The Tate Gallery by Tube, by David Booth, 1987 (best-selling Underground poster of all time)
Few world cities can claim to have an identity that is so intertwined with its transport system as London can, and still fewer transport systems have inspired the efforts of artists as has the London Underground. It seems fitting then, that the celebration of the 150th anniversary of the Tube included a retrospective exhibition, held in the London Transport Museum, of underground-inspired artwork from over the years.
Like other museums, the London Transport Museum is a place for the creation of memories.
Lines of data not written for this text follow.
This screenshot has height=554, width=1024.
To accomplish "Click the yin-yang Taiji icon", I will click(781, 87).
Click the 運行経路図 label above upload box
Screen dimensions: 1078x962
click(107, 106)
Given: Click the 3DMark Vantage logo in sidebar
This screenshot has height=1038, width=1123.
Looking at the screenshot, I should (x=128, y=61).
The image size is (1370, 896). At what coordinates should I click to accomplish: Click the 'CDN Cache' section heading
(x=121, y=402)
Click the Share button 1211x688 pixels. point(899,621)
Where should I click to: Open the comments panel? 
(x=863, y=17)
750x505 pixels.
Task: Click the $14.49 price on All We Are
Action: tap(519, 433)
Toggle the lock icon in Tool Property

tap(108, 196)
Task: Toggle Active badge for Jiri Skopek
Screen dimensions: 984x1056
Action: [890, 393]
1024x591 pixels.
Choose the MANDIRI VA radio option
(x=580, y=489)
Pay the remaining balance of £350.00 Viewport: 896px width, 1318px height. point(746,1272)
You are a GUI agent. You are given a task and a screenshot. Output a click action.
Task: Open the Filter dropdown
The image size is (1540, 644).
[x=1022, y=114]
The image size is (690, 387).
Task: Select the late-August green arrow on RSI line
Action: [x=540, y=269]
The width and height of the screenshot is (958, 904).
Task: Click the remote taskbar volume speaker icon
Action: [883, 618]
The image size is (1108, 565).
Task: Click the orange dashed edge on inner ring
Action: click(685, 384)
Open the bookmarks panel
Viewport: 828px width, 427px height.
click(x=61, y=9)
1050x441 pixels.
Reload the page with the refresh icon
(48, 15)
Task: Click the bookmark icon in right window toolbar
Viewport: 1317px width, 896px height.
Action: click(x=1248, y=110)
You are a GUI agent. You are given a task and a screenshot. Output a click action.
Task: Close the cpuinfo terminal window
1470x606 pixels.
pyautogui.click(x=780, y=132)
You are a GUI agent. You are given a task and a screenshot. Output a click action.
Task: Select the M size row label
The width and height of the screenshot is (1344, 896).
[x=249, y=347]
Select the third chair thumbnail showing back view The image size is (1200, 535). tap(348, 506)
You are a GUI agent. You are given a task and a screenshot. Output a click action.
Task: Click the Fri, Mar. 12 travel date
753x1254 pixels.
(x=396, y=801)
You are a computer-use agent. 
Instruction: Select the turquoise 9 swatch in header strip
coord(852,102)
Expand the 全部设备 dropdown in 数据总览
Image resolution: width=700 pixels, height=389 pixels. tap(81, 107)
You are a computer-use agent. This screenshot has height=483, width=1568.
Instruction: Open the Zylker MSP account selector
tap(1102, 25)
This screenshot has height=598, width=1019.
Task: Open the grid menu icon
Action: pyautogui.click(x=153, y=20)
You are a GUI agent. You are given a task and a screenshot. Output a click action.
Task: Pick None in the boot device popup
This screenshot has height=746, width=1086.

The combination of space, objects and narratives, to be enacted as the visitor moves through the museum, helps to shape a sense of a shared past that provides a solid foundation for a shared future (or in this case what London is and where it is going).
This particular setting, the historical nature of the exhibition, and the very nature of the underground posters whose graphic design always goes beyond the solely instrumental purpose of informing and educating users, to revealing taken for granted understandings of life in the city, were all inductive to reflect on the changing nature of such collective representations that have shaped, and continue to orient everyday life in London.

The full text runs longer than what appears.